Pour toutes ces raisons, la CJUE a considéré, d'une part, que l'autonomie et la pleine efficacité du droit de l'Union européenne n'étaient pas pleinement garanties dans ce contexte, et d'autre part, que la clause d'arbitrage remettait en question le principe de confiance mutuelle sur lequel repose le droit européen, ce qui implique que les juridictions nationales sont réputées impartiales même lorsqu'il s'agit de trancher des litiges entre l'État dont elles relèvent et un ressortissant étranger 4 ( * ) .

3. ...rendant inapplicables les clauses d'arbitrage contenues dans lesdits traités

Il résulte de l'arrêt précité que les clauses d'arbitrage entre investisseurs et États, contenues dans les traités bilatéraux d'investissement conclus entre États membres, sont contraires au droit de l'Union européenne et donc inapplicables.

Aussi les États membres se sont-ils engagés, conformément aux obligations qui leur incombent, à mettre un terme à tous les TBI conclus entre eux, et à prendre des dispositions s'agissant des procédures d'arbitrage entre investisseurs et États intentées sur le fondement de ces traités.

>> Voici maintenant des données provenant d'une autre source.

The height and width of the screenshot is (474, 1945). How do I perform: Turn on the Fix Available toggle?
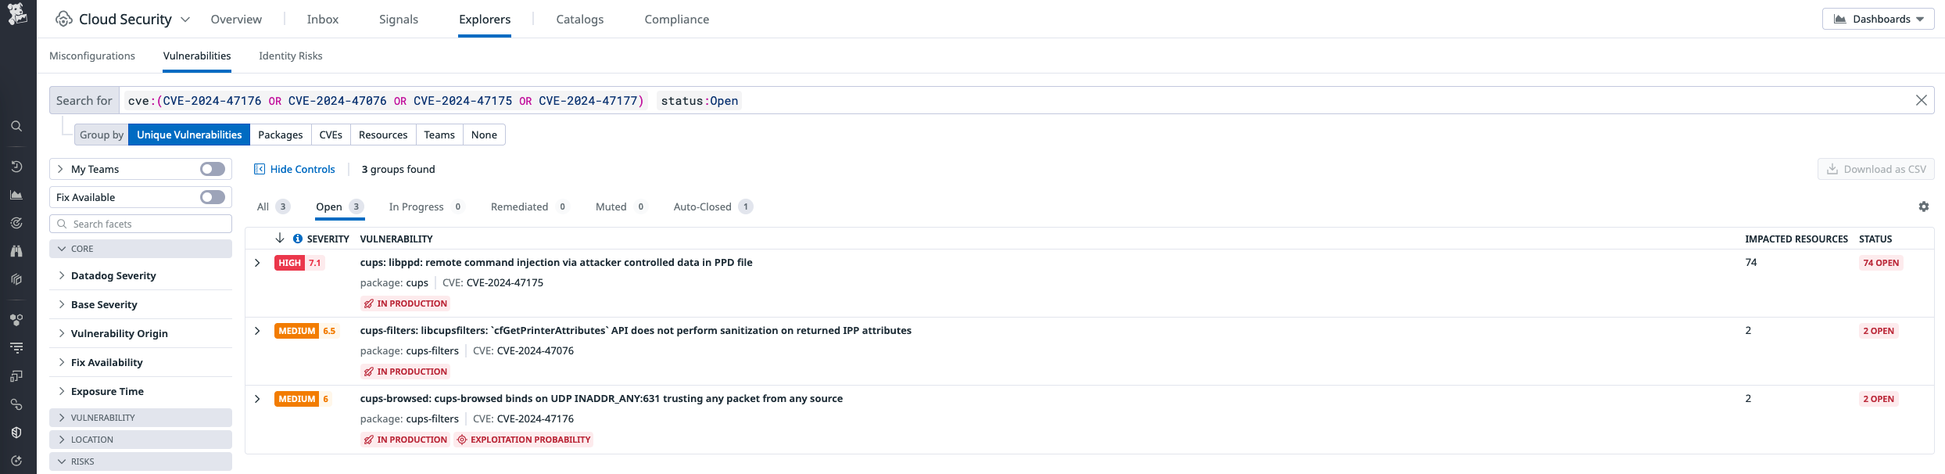coord(212,197)

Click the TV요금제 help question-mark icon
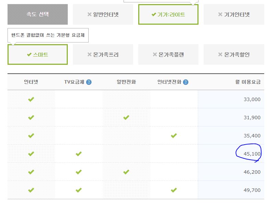[89, 82]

* 1 Depuis l'entrée en vigueur du Traité de Lisbonne en 2009, l'Union européenne est compétente pour négocier des accords commerciaux prévoyant des dispositions sur la protection des investissements pour le compte des États membres ; ces États conservent toutefois une compétence résiduelle en la matière.

* 2 Organe suprême en Allemagne de la juridiction en matières civile et pénale. Son siège est à Karlsruhe.

* 3 Cf. affaire C-284/16, République slovaque c/ Achmea.

* 4 À l'inverse, le droit de la protection des investissements repose sur la méfiance à l'égard de juridictions qui pourraient juger les litiges impliquant leur État de façon partiale, d'où le recours à des arbitres.